Invite "so and so" to lunch early, all the while knowing that the booger may not make it to lunch but that's the chance you'll have to take. You can always expense it. Make reservations well in advance and make sure the restaurant is prepared to assist you in your booger quest. Most establishments are definitely aware of this practice and have their own form of the booger quest. Instead of vacation time, the winner is granted all tips collected during all shifts for a minimum of 3 days. The innocent act of inviting "so and so" to lunch is to keep an eye on them and manage the quest. Make sure someone of the same sex attends so they can be your eyes in the bathroom. It is highly recommended that you do not participate in bathroom intervention as it may become obvious something is up. You're paying and that alone may be strange enough to throw someone off. If you are not a regular lunch-buddy with the subject, employ someone who is to do the inviting. It is also extremely important that whoever attends the lunch with you be a licensed and certified boogerateur. Not just anyone can eat their lunch satisfyingly as a booger peers back at them and with every mouthful it could be ready to pounce and infiltrate your chicken Caeser salad, only to be lost in the dressing. Anchovy, or booger, that is the question.
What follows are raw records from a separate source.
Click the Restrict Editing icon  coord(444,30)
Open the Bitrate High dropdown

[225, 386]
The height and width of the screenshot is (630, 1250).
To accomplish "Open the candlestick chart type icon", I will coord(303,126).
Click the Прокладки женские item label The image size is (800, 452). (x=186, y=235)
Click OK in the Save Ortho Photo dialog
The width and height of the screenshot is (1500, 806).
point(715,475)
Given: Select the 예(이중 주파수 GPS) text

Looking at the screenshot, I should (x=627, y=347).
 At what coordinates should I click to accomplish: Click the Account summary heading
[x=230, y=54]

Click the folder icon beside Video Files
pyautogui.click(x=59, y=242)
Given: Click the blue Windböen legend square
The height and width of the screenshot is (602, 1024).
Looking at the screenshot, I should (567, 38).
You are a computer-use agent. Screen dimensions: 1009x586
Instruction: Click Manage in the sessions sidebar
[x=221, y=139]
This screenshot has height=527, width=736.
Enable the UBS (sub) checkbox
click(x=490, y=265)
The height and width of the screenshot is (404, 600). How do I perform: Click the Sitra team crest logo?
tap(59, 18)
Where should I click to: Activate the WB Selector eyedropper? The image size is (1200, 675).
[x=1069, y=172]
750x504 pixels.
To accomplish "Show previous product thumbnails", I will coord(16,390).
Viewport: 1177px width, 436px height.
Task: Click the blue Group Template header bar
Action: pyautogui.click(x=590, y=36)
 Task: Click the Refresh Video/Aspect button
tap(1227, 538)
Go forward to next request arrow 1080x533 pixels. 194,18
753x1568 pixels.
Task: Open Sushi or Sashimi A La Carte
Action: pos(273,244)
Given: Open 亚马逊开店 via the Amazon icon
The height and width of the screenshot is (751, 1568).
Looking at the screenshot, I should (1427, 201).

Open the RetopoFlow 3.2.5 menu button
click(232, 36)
You've made it through lunch, congratulations to all. But do not speak of how far you've made it and no one else should either. It's like jinxing a no-hitter in the 8th. But always think ahead. Right after you secured lunch, you were smart enough to plant a seed. Fake a birthday and have your best office-teer acquire a cake for a late afternoon celebration. This will only further provide you with the must needed supervision of "so and so." And you're lucky this time, because "so and so" loves cake. Always plan the celebration at 4:45 PM and make sure your trusty "numero uno" of an office-teer asks "so and so" to help with the set up. You are almost there. The booger is sitting slightly at the edge of the right nostril. It's nearly about to fall to it's death but cake is here and you're the smart one. Make sure "so and so" is the last person to receive a piece of cake as to not disrupt the booger. And at 5:00 PM, as you hand "so and so" their piece of cake, the quest is over. The fellowship must disband because you have won. But do not speak of this. "So and so" must never know. In fact, offer "so and so" a tissue, knowing that you've got one week of freedom to use as you wish. And since "so and so" is your recently acquired new girlfriend, see if she can take some time off and get away...just the two of you sans boogie.